Comme indiqué ci-dessus, le recours auprès du recteur est obligatoire avant tout recours contentieux (article R. 511-49 du Code de l’éducation).

Si la décision est défavorable, il est possible de saisir le tribunal administratif dans un délai de deux mois à compter de sa notification aux fins d’annulation de la sanction. Dans ce cas, le juge opère un contrôle de proportionnalité en vérifiant notamment l’adéquation de la sanction à la faute commise, le respect du contradictoire, le respect des règles de forme, etc.

Lorsque le juge annule la sanction, celle-ci est effacée du dossier scolaire et l’élève peut demander sa réintégration dans l’établissement.

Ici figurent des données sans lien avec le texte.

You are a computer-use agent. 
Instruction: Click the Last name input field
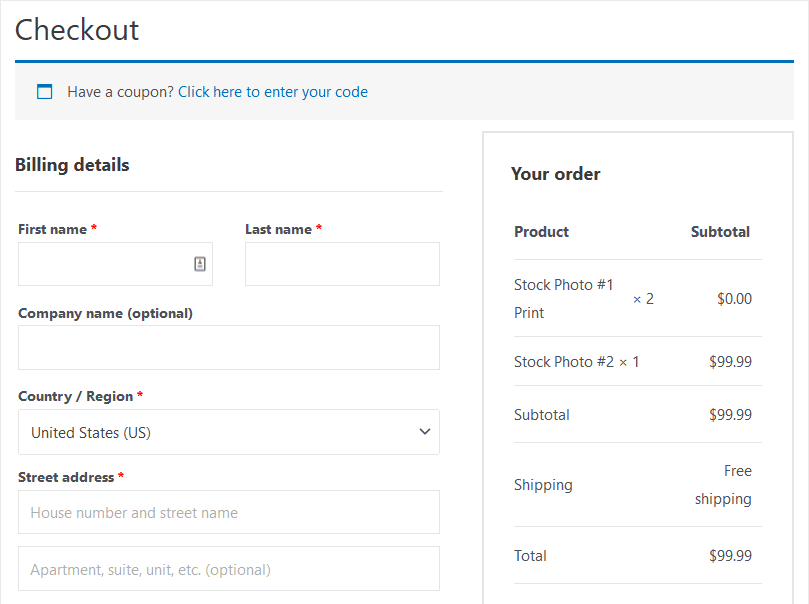pyautogui.click(x=342, y=263)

Les autres procédures existantes

  • Le référé-suspension: comme indiqué précédemment, lorsque la décision fait l’objet d’un RAPO devant le recteur, elle demeure exécutoire. Le seul moyen de contrer ses effets est d’introduire un référé suspension devant le juge qui peut suspendre l’exécution de la sanction à deux conditions :
  • L’urgence : l’urgence est retenue quand un élève est par exemple déscolarisé mais ne l’est pas quand il est réinscrit dans un autre établissement ou que la sanction était assortie d’un sursis ;
  • le doute sérieux quant à la légalité de la décision.
  • Le recours indemnitaire
  • Il s’agit d’un recours ne pouvant, par sa nature, être introduit qu’à condition d’avoir obtenu l’annulation de la sanction. Il a pour but d’obtenir une indemnisation en réparation du préjudice subi du fait de la sanction.

 

Dans le privé : 

Pour  contester il faudra saisir le tribunal judiciaire, le tribunal administratif étant totalement incompétent pour trancher d’un litige considéré comme contractuel, puisque opposant l’établissement aux parents dans le cadre d’un contrat privé.

Le coin du juriste

Toutes les sanctions, autres que l’avertissement et le blâme, sont susceptibles d’être prononcées avec un sursis.

Quand le chef d’établissement se prononce seul, il est possible de saisir le tribunal administratif. Par ailleurs, ces recours n’ont pas d’effet suspensif sur les sanctions qui s’appliquent dès leur prononcé.

L’assistance d’un avocat est-elle possible ? OUI ! L’élève peut être représenté par toute personne de son choix, dont un avocat. L’avocat peut demander au chef d’établissement l’accès au dossier de l’élève.

L’accès à l’établissement peut être interdit à l’élève en attendant la tenue du conseil de discipline. Cette décision, n’étant pas une sanction à proprement parler, n’est pas susceptible de recours.